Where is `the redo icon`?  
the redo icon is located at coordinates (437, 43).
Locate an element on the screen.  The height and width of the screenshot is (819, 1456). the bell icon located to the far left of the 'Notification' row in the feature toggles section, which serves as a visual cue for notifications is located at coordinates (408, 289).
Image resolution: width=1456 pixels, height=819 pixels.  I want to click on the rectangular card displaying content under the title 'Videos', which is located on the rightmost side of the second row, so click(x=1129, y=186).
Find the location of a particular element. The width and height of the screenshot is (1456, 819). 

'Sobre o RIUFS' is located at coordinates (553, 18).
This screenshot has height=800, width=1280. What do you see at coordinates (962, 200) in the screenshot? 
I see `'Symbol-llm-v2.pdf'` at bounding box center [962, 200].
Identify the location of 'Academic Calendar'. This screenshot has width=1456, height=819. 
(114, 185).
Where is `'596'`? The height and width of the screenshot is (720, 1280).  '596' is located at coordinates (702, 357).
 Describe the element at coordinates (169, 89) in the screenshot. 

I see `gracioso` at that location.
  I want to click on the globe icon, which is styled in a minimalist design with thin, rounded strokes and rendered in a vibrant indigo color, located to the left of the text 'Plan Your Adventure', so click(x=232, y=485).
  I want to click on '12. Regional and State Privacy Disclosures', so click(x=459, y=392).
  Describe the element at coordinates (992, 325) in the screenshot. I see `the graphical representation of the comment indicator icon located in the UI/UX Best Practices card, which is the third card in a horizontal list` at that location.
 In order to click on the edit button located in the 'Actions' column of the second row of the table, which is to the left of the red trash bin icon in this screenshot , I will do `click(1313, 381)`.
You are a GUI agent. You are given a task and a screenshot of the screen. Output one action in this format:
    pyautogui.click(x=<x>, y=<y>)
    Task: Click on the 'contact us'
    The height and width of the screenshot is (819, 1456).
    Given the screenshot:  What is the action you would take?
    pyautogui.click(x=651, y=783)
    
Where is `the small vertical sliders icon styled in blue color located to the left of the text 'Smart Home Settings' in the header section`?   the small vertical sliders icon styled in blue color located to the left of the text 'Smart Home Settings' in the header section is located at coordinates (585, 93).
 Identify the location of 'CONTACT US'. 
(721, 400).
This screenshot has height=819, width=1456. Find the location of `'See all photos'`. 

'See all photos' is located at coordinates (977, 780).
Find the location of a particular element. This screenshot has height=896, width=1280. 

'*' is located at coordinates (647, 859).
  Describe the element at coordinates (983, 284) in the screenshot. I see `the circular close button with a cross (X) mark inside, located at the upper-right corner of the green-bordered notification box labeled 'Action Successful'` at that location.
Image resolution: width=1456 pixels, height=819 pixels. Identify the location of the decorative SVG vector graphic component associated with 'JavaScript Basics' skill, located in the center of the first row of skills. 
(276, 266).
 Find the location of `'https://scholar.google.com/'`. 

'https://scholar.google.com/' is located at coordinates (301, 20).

▶ _YOUR TASK_: Reproduce all of the items above word for word, keeping their original lines and order.

▶ _EXPECTED OUTPUT_:
Where is `the redo icon`?  
the redo icon is located at coordinates (437, 43).
Locate an element on the screen.  The height and width of the screenshot is (819, 1456). the bell icon located to the far left of the 'Notification' row in the feature toggles section, which serves as a visual cue for notifications is located at coordinates (408, 289).
Image resolution: width=1456 pixels, height=819 pixels.  I want to click on the rectangular card displaying content under the title 'Videos', which is located on the rightmost side of the second row, so click(x=1129, y=186).
Find the location of a particular element. The width and height of the screenshot is (1456, 819). 

'Sobre o RIUFS' is located at coordinates (553, 18).
This screenshot has height=800, width=1280. What do you see at coordinates (962, 200) in the screenshot? 
I see `'Symbol-llm-v2.pdf'` at bounding box center [962, 200].
Identify the location of 'Academic Calendar'. This screenshot has width=1456, height=819. 
(114, 185).
Where is `'596'`? The height and width of the screenshot is (720, 1280).  '596' is located at coordinates (702, 357).
 Describe the element at coordinates (169, 89) in the screenshot. 

I see `gracioso` at that location.
  I want to click on the globe icon, which is styled in a minimalist design with thin, rounded strokes and rendered in a vibrant indigo color, located to the left of the text 'Plan Your Adventure', so click(x=232, y=485).
  I want to click on '12. Regional and State Privacy Disclosures', so click(x=459, y=392).
  Describe the element at coordinates (992, 325) in the screenshot. I see `the graphical representation of the comment indicator icon located in the UI/UX Best Practices card, which is the third card in a horizontal list` at that location.
 In order to click on the edit button located in the 'Actions' column of the second row of the table, which is to the left of the red trash bin icon in this screenshot , I will do `click(1313, 381)`.
You are a GUI agent. You are given a task and a screenshot of the screen. Output one action in this format:
    pyautogui.click(x=<x>, y=<y>)
    Task: Click on the 'contact us'
    The height and width of the screenshot is (819, 1456).
    Given the screenshot:  What is the action you would take?
    pyautogui.click(x=651, y=783)
    
Where is `the small vertical sliders icon styled in blue color located to the left of the text 'Smart Home Settings' in the header section`?   the small vertical sliders icon styled in blue color located to the left of the text 'Smart Home Settings' in the header section is located at coordinates (585, 93).
 Identify the location of 'CONTACT US'. 
(721, 400).
This screenshot has height=819, width=1456. Find the location of `'See all photos'`. 

'See all photos' is located at coordinates (977, 780).
Find the location of a particular element. This screenshot has height=896, width=1280. 

'*' is located at coordinates (647, 859).
  Describe the element at coordinates (983, 284) in the screenshot. I see `the circular close button with a cross (X) mark inside, located at the upper-right corner of the green-bordered notification box labeled 'Action Successful'` at that location.
Image resolution: width=1456 pixels, height=819 pixels. Identify the location of the decorative SVG vector graphic component associated with 'JavaScript Basics' skill, located in the center of the first row of skills. 
(276, 266).
 Find the location of `'https://scholar.google.com/'`. 

'https://scholar.google.com/' is located at coordinates (301, 20).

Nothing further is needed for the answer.